What needs reproducing is the run of lines in the data below starting at the line with "Click the Waterfall Plot title" and ending at the line with "Open the @elonmusk handle link", both ends included. Copy it exactly, without pictures, and add nothing.
[[ SUPPLIED RECORDS open ]]
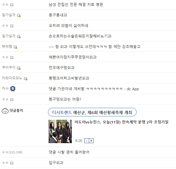Click the blue B badge beside 카사
The image size is (176, 169).
click(13, 89)
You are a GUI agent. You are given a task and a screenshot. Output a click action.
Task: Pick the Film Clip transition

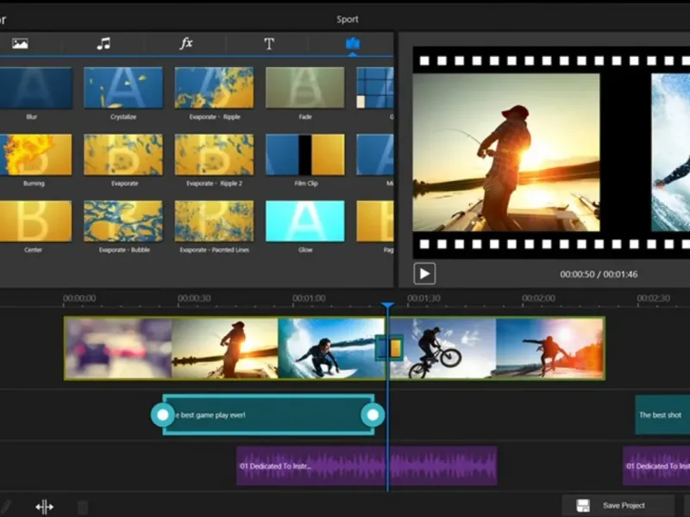[304, 155]
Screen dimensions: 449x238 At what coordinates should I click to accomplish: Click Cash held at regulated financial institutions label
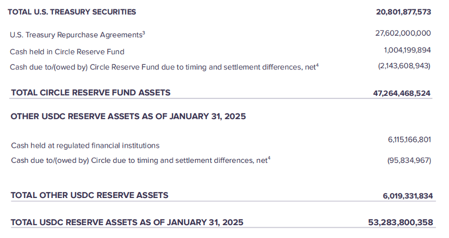tap(85, 146)
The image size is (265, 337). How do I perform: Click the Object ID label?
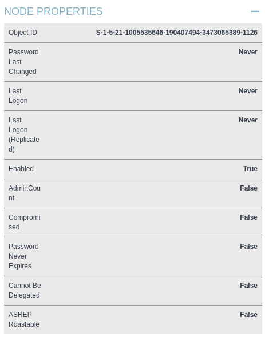(x=23, y=33)
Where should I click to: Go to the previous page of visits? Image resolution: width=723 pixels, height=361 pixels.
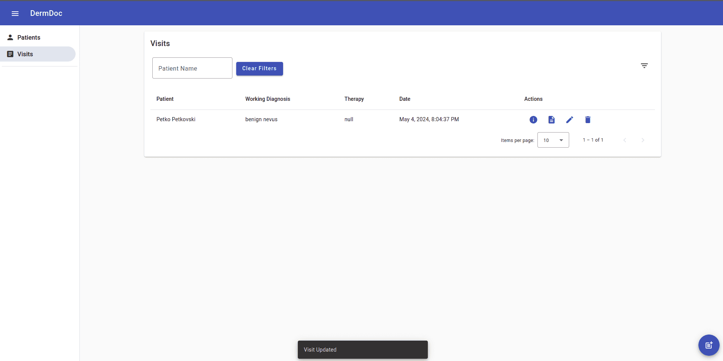click(x=625, y=140)
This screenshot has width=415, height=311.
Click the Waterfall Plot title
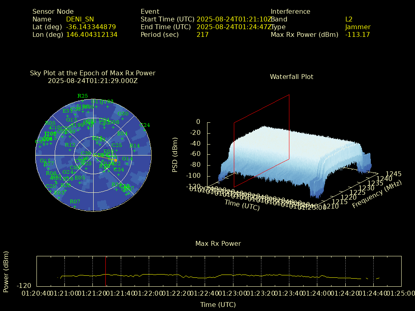point(291,77)
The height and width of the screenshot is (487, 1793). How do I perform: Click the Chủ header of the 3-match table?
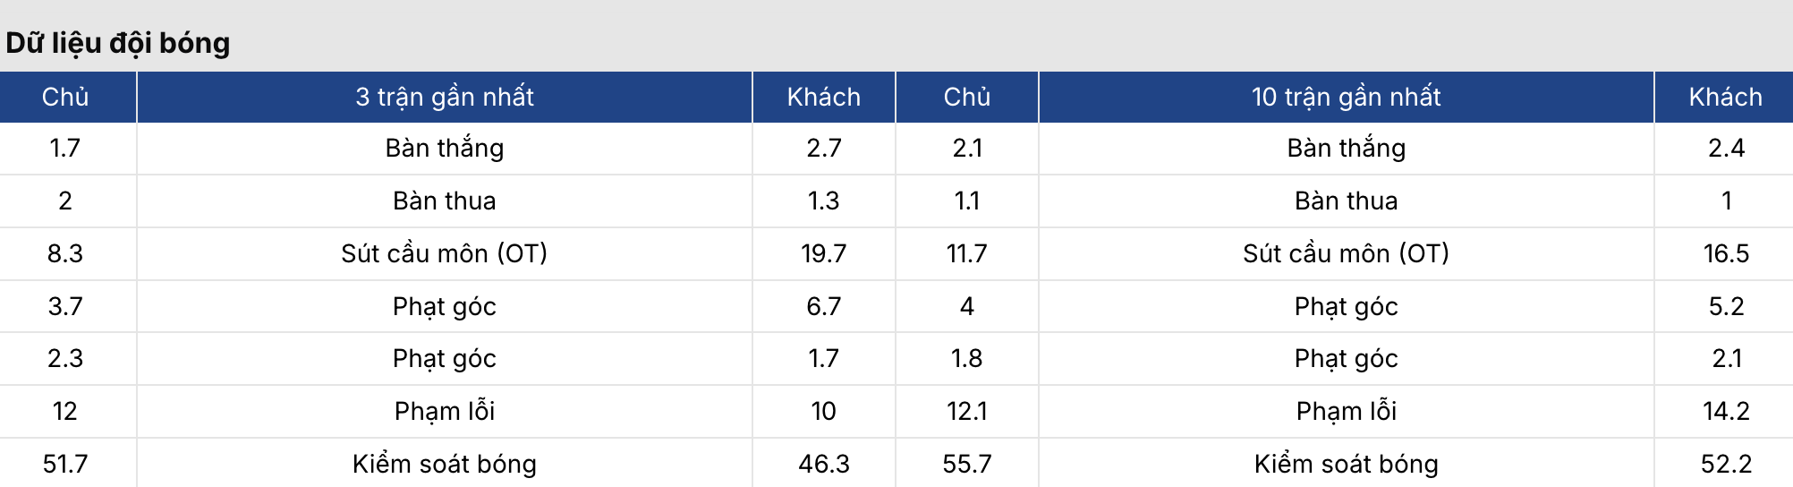[65, 97]
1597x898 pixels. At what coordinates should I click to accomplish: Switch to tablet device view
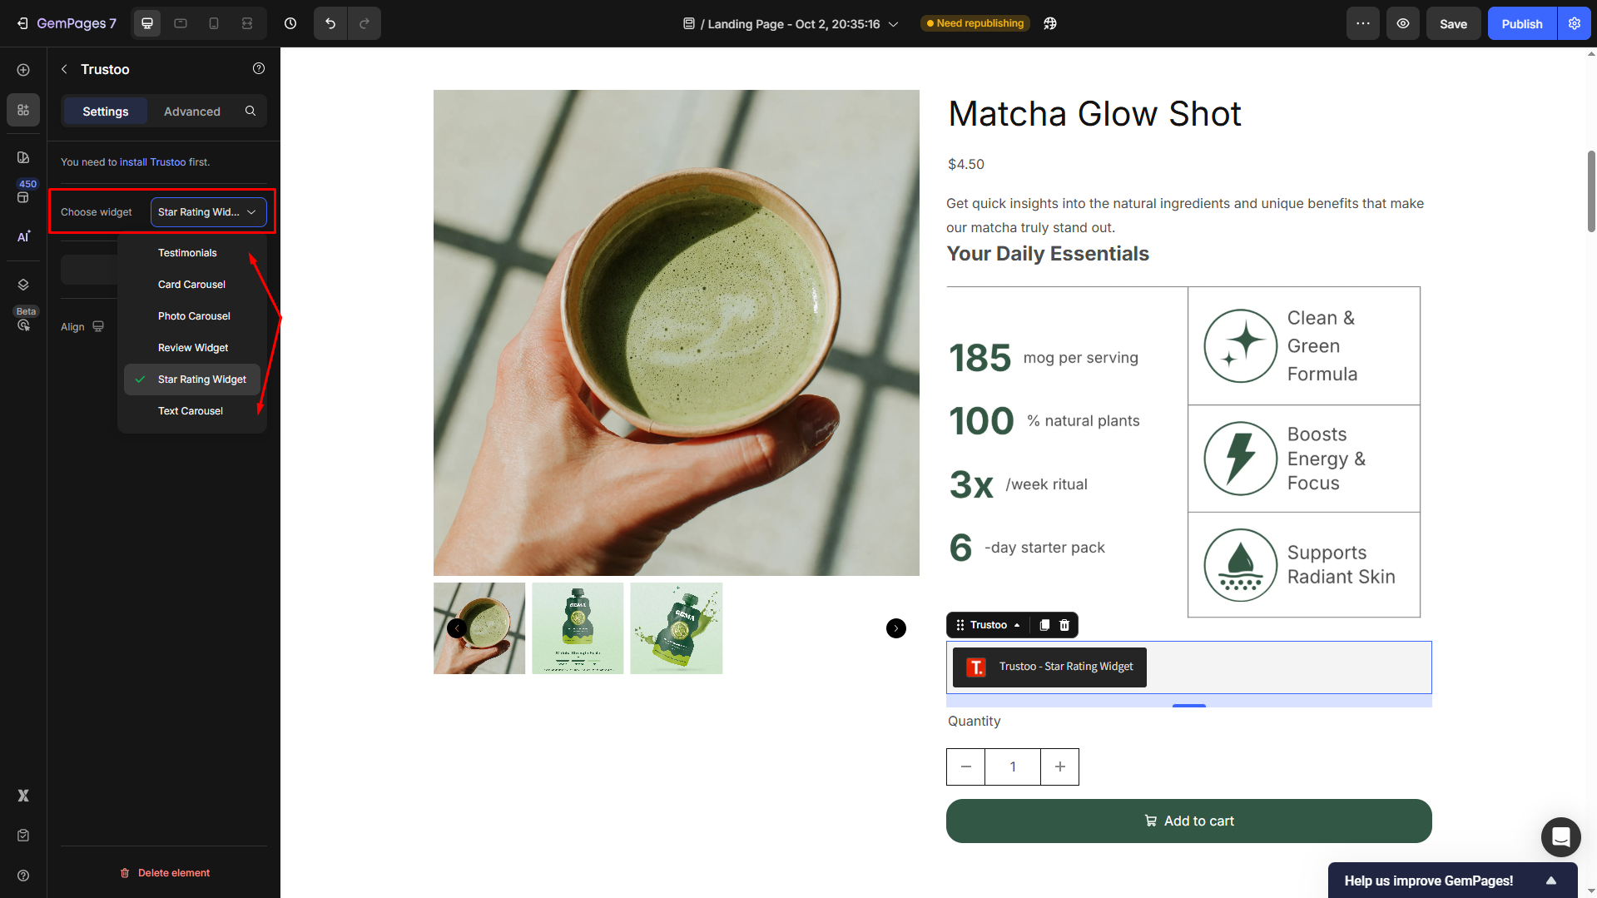(181, 23)
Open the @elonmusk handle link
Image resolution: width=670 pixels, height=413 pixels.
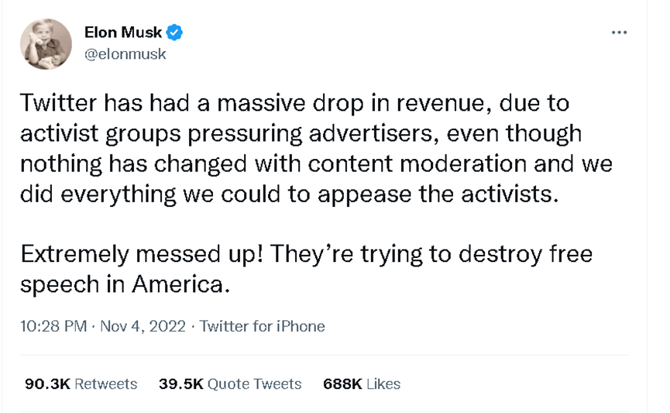tap(125, 55)
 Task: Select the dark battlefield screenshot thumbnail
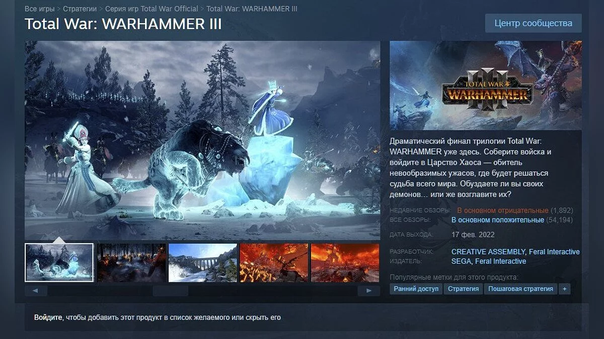[131, 263]
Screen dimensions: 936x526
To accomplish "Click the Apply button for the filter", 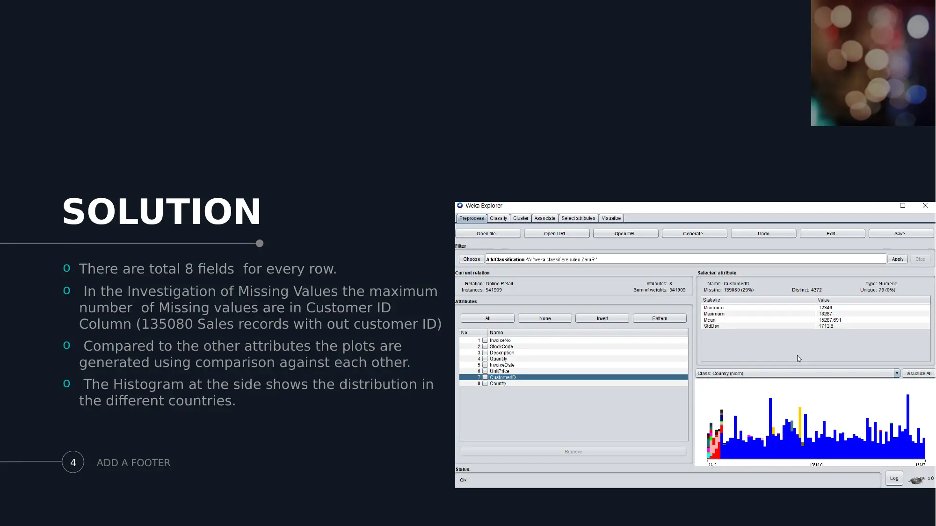I will coord(897,259).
[[ SUPPLIED RECORDS closed ]]
OUTPUT OF THE TASK:
Click the Waterfall Plot title
point(291,77)
The height and width of the screenshot is (487, 1793). How do I perform: Click the Chủ header of the 3-match table?
[65, 97]
1597x898 pixels. At what coordinates should I click to accomplish: Switch to tablet device view
(181, 23)
Open the @elonmusk handle link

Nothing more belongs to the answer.